Рассказ летописца, несомненно, основан на народном предании. Но это предание — иного рода, нежели те, с которыми мы сталкивались в предыдущих главах книги. Оно открывает цикл сказаний о печенежских войнах, имеющих отношение главным образом к эпохе Владимира Святого. Таковы, например, сказания о «белгородском киселе» — чудесном избавлении Белгорода (близ Киева) от печенегов; или об отроке-кожемяке, победившем печенежского богатыря на реке Трубеж, у будущего града Переяславля-Южного. Эти сказания возникли в дружинной среде и прославляли подвиги княжеских дружинников, «отроков», проявивших мужество и отвагу в ходе многочисленных русско-печенежских войн. Так, главным героем киевского сказания стал безымянный юноша, которому благодаря хитрости удалось переправиться через Днепр и тем самым спасти город.

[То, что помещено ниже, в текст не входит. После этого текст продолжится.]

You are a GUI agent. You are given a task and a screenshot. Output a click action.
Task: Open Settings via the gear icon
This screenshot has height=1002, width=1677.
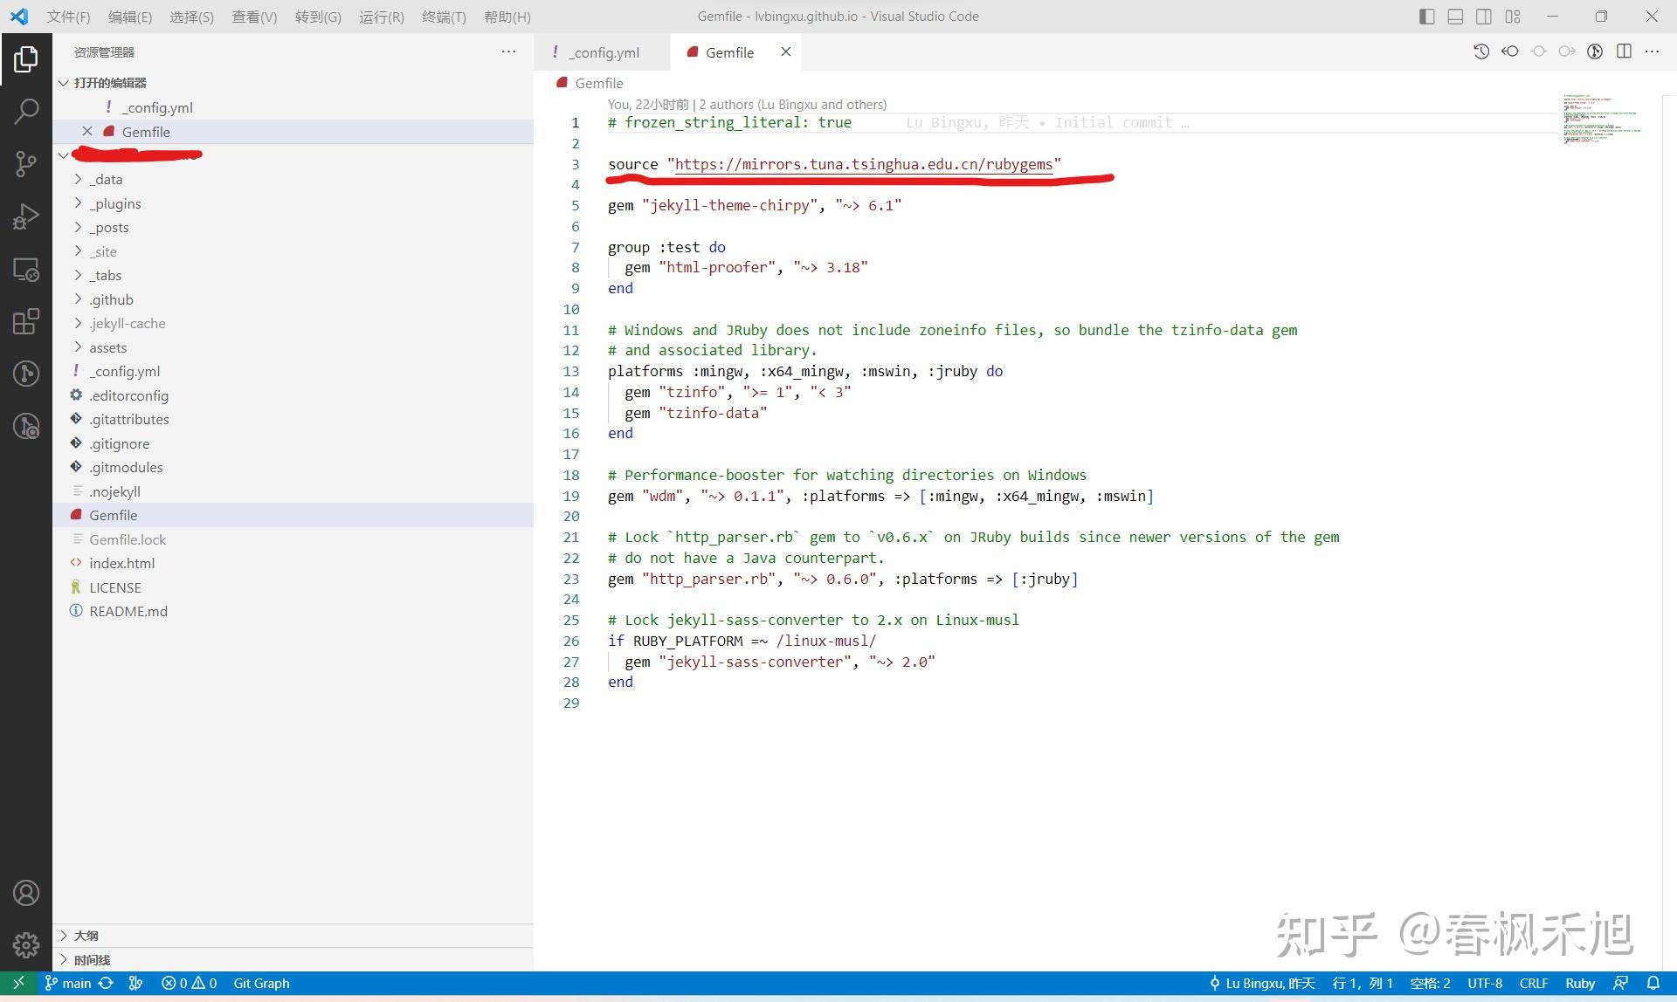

Рассказ летописца, помимо прочего, свидетельствует о тесных связях, существовавших в то время между русскими и печенегами. Юноша-киевлянин знал печенежский язык; вероятно, какое-то время он прожил среди них — может быть, как пленник, а может, и в качестве заложника, оставленного у печенегов в подтверждение заключенного мира. Умел он управляться и с печенежской упряжью — не случайно, эпизод с уздечкой стал сюжетной основой всего рассказа.
Самой Ольге в этом предании отведена совсем незначительная роль. Она не является даже по-настоящему действующим лицом происходящих событий — скорее, предметом обеспокоенности Претича и его людей. Из рассказа летописи видно, что именно вызывало обеспокоенность у княжеского воеводы, за что пришлось бы ему головой отвечать перед князем. Судьба самих киевлян и родного города волновала Святослава гораздо меньше, нежели судьба матери и сыновей.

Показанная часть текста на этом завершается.